Le principali obiezioni alla riforma sono note. Sebbene il testo approvato abbia salvaguardato la possibilità per il governo di realizzare politiche fiscali anticicliche e abbia concesso la possibilità di derogare al vincolo del pareggio in condizioni eccezionali, resta difficile da capire quali saranno le conseguenze pratiche. L’individuazione degli effetti del ciclo economico e delle recessioni che giustificano le deroghe resta una operazione assai arbitraria, su cui gli economisti non hanno raggiunto una posizione condivisa. La soluzione di delegare la definizione di questi aspetti a un organo tecnico autonomo finisce così per riflettere un’ingenua e mal riposta fiducia nella possibilità di separare l’inaffidabilità della politica dall’oggettività della tecnica.

Ma anche volendo tralasciare le prevedibili difficoltà di applicazione, che hanno alimentato in alcuni osservatori la convinzione che la portata pratica della norma sarà alla fine assai limitata, l’aspetto più discutibile è il messaggio sottostante, la filosofia ispiratrice. Di fatto, l’imposizione del pareggio di bilancio ha costituzionalizzato il principio che i mercati sono perfetti, fatto salvo per temporanei e occasionali scostamenti. L’idea che il bilancio pubblico debba essere in pareggio presuppone la convinzione che esista una spontanea tendenza del settore privato a mantenere l’economia su un sentiero di pieno utilizzo della capacità produttiva. È infatti l’accettazione che i mercati possano essere imperfetti che ha storicamente giustificato la possibilità di rimediare anche generando disavanzi di bilancio.

Basti pensare al ruolo fondamentale svolto dall’investimento pubblico nello sviluppo economico. Come riconosceva anche Adam Smith, il padre del liberalismo economico, le spese infrastrutturali spettano allo Stato proprio perché i mercati non trovano conveniente sostenerle. La costruzione di strade, ferrovie, il finanziamento della ricerca scientifica, lo sviluppo delle infrastrutture immateriali, ma anche in parte la spesa per l’istruzione, sono investimenti pubblici che si ripagheranno con aumenti del reddito futuro e che quindi è del tutto ragionevole (sia equo che efficiente) trasferire ai contribuenti futuri tramite il ricorso all’indebitamento. Negare questo elemento significa mettere la spesa per investimenti in competizione con quella corrente per il welfare o la sanità e, di conseguenza, sacrificare la prima alla seconda, come è puntualmente accaduto anche nel recente passato.
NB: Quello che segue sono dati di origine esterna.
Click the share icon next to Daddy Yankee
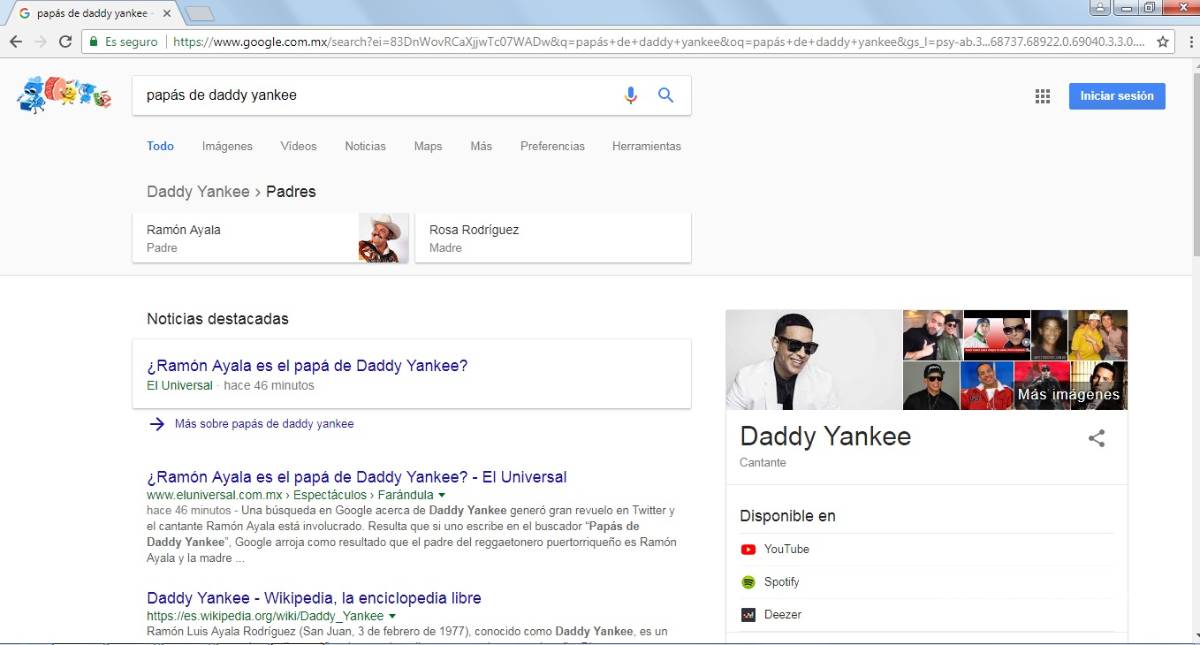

È davvero paradossale che si arrivi a giustificare la riforma costituzionale appena approvata invocando il benessere delle generazioni future, cioè coloro che dei mancati investimenti di oggi pagheranno il costo.

Resta un ultimo argomento: l’Europa. Secondo alcuni il pareggio sarebbe la condizione per ottenere una maggiore integrazione fiscale e la creazione di un bilancio federale capace – quello sì – di finanziare gli investimenti richiesti. Diverse considerazioni sarebbero possibili a questo riguardo, ma ne basta forse una su tutte: le due cose – il bilancio europeo e il vincolo nazionale – avrebbero dovuto essere contestuali, sancite da un qualche accordo, e non affidate alla benevolenza dei nostri partner europei. Senza contropartita il pareggio di bilancio, se preso sul serio, rischia di diventare per i prossimi anni quello che furono i criteri di Maastricht per gli anni Novanta: un vincolo che si fa obiettivo, l’unico obiettivo della politica economica, con buona pace della trasformazione e della crescita della nostra economia.